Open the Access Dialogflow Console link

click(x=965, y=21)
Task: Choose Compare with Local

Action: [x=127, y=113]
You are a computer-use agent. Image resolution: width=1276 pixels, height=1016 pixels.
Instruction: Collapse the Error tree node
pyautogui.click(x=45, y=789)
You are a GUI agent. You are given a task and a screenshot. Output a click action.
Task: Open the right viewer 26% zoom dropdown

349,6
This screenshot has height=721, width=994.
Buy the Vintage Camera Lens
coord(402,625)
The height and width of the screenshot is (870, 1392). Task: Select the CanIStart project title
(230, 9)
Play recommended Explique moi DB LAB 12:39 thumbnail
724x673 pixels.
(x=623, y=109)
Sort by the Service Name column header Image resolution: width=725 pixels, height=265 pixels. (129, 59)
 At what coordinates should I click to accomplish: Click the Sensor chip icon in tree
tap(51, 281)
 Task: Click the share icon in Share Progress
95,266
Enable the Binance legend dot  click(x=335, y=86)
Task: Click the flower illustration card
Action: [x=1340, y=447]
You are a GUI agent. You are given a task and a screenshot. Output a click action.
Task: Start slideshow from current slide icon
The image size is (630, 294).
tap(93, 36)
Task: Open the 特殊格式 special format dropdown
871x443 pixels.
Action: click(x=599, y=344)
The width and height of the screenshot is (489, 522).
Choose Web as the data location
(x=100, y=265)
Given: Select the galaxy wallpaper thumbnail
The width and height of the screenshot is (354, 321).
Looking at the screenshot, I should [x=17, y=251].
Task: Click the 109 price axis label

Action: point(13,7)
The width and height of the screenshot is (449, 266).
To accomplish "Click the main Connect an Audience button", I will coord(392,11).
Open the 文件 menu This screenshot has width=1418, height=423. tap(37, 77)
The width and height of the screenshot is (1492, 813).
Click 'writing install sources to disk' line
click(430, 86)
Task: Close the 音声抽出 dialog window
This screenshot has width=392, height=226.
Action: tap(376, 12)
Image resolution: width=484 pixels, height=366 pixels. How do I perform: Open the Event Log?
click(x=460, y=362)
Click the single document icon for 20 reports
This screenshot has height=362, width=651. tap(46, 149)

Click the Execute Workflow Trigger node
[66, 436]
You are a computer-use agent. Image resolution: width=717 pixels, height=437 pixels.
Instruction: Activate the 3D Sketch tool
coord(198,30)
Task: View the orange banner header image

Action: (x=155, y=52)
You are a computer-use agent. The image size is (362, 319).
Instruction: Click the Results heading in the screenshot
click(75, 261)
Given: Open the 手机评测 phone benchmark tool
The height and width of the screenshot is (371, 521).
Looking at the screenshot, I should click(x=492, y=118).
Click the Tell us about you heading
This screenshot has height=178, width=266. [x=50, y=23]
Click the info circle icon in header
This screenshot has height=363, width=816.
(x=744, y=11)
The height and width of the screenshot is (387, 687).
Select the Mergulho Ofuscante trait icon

════

Give the data back exactly as it stands.

Open the Access Dialogflow Console link

click(x=965, y=21)
Task: Choose Compare with Local

Action: [x=127, y=113]
You are a computer-use agent. Image resolution: width=1276 pixels, height=1016 pixels.
Instruction: Collapse the Error tree node
pyautogui.click(x=45, y=789)
You are a GUI agent. You are given a task and a screenshot. Output a click action.
Task: Open the right viewer 26% zoom dropdown

349,6
This screenshot has height=721, width=994.
Buy the Vintage Camera Lens
coord(402,625)
The height and width of the screenshot is (870, 1392). Task: Select the CanIStart project title
(230, 9)
Play recommended Explique moi DB LAB 12:39 thumbnail
724x673 pixels.
(x=623, y=109)
Sort by the Service Name column header Image resolution: width=725 pixels, height=265 pixels. (129, 59)
 At what coordinates should I click to accomplish: Click the Sensor chip icon in tree
tap(51, 281)
 Task: Click the share icon in Share Progress
95,266
Enable the Binance legend dot  click(x=335, y=86)
Task: Click the flower illustration card
Action: [x=1340, y=447]
You are a GUI agent. You are given a task and a screenshot. Output a click action.
Task: Start slideshow from current slide icon
The image size is (630, 294).
tap(93, 36)
Task: Open the 特殊格式 special format dropdown
871x443 pixels.
Action: click(x=599, y=344)
The width and height of the screenshot is (489, 522).
Choose Web as the data location
(x=100, y=265)
Given: Select the galaxy wallpaper thumbnail
The width and height of the screenshot is (354, 321).
Looking at the screenshot, I should [x=17, y=251].
Task: Click the 109 price axis label

Action: point(13,7)
The width and height of the screenshot is (449, 266).
To accomplish "Click the main Connect an Audience button", I will coord(392,11).
Open the 文件 menu This screenshot has width=1418, height=423. tap(37, 77)
The width and height of the screenshot is (1492, 813).
Click 'writing install sources to disk' line
click(430, 86)
Task: Close the 音声抽出 dialog window
This screenshot has width=392, height=226.
Action: tap(376, 12)
Image resolution: width=484 pixels, height=366 pixels. How do I perform: Open the Event Log?
click(x=460, y=362)
Click the single document icon for 20 reports
This screenshot has height=362, width=651. tap(46, 149)

Click the Execute Workflow Trigger node
[66, 436]
You are a computer-use agent. Image resolution: width=717 pixels, height=437 pixels.
Instruction: Activate the 3D Sketch tool
coord(198,30)
Task: View the orange banner header image

Action: (x=155, y=52)
You are a computer-use agent. The image size is (362, 319).
Instruction: Click the Results heading in the screenshot
click(75, 261)
Given: Open the 手机评测 phone benchmark tool
The height and width of the screenshot is (371, 521).
Looking at the screenshot, I should click(x=492, y=118).
Click the Tell us about you heading
This screenshot has height=178, width=266. [x=50, y=23]
Click the info circle icon in header
This screenshot has height=363, width=816.
(x=744, y=11)
The height and width of the screenshot is (387, 687).
Select the Mergulho Ofuscante trait icon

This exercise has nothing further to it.